Saved entries

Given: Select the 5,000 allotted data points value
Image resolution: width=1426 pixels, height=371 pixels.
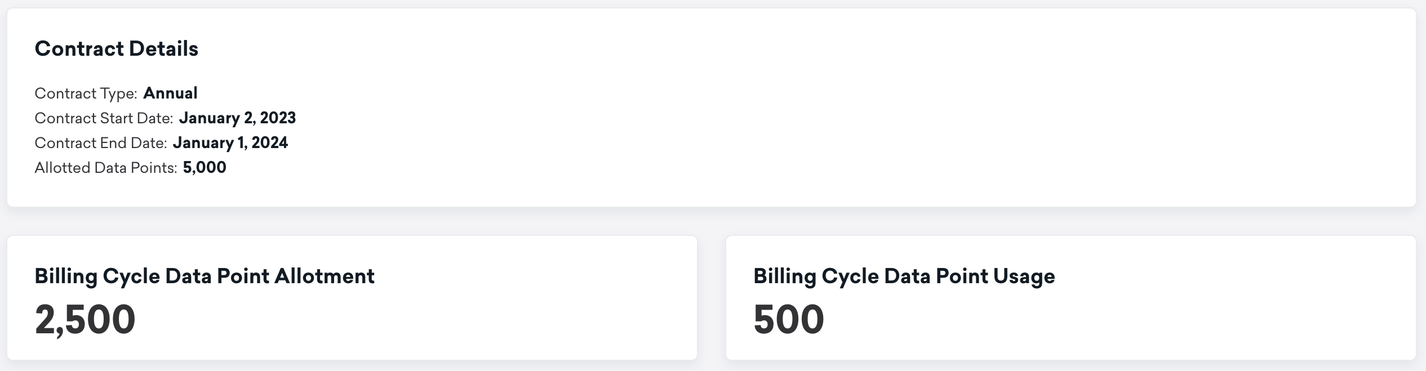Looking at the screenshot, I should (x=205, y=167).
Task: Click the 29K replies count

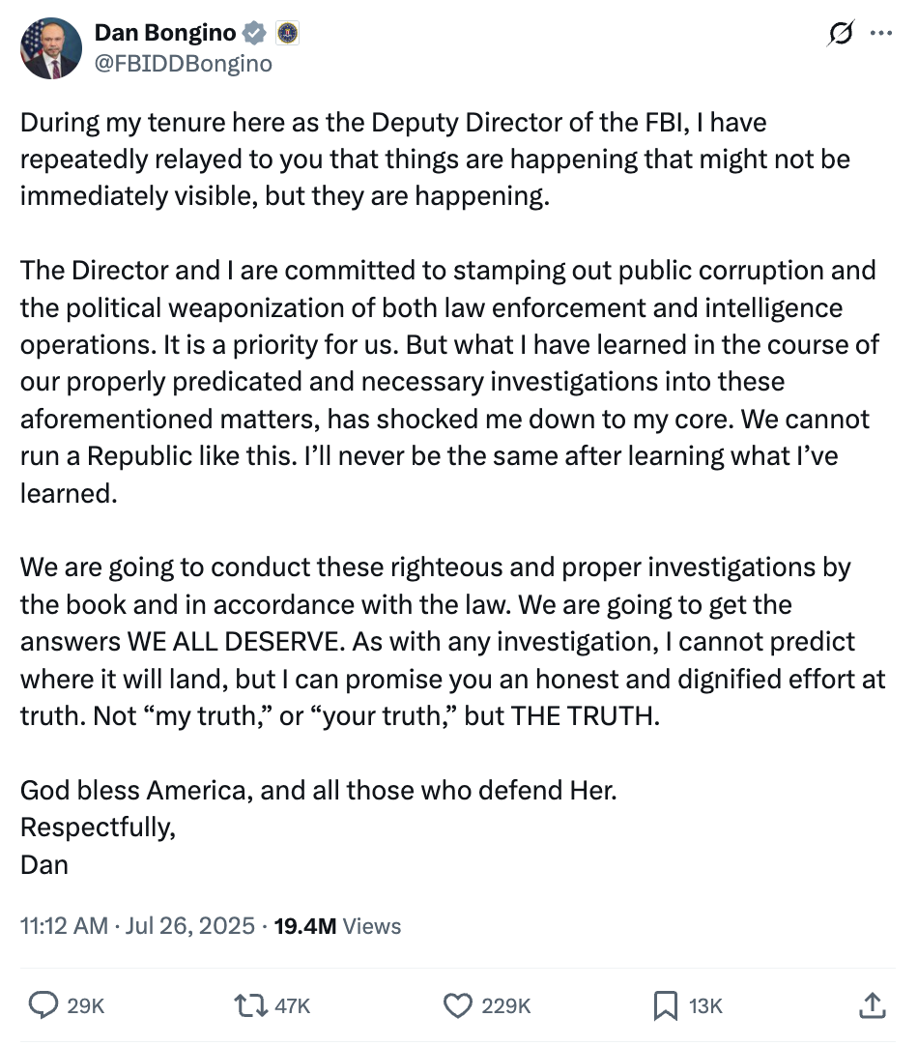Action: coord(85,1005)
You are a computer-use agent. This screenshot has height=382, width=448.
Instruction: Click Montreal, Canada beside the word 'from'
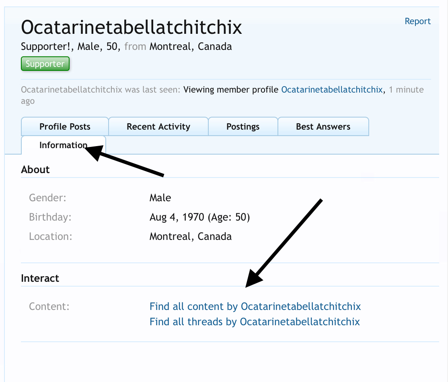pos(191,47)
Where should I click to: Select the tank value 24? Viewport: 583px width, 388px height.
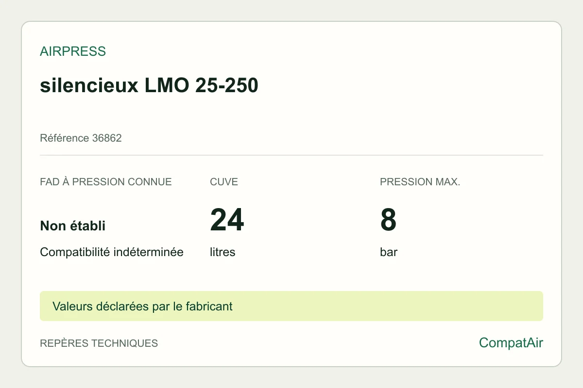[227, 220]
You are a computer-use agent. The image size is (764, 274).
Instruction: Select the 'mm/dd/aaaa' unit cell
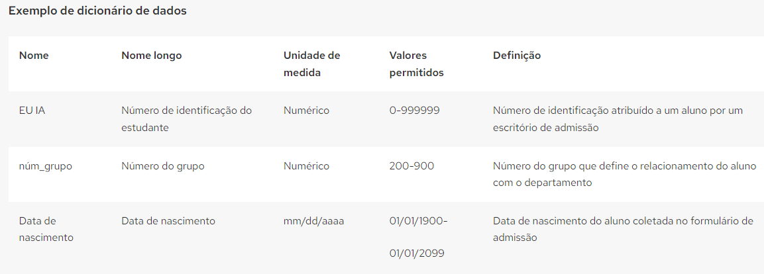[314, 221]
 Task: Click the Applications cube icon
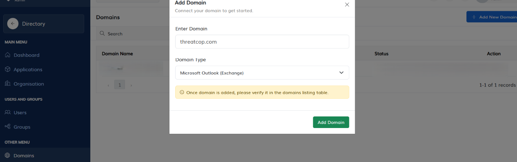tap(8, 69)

**Exercise instructions**
A word-for-word copy is needed of the lines from the line holding "Where should I" through the end of the records, both included, excluding every picture.

**Answer for the task**
Where should I click to: Select the tank value 24? Viewport: 583px width, 388px height.
[227, 220]
You are a computer-use agent. The image size is (764, 274).
Instruction: Select the 'mm/dd/aaaa' unit cell
[314, 221]
 Task: Click the Applications cube icon
tap(8, 69)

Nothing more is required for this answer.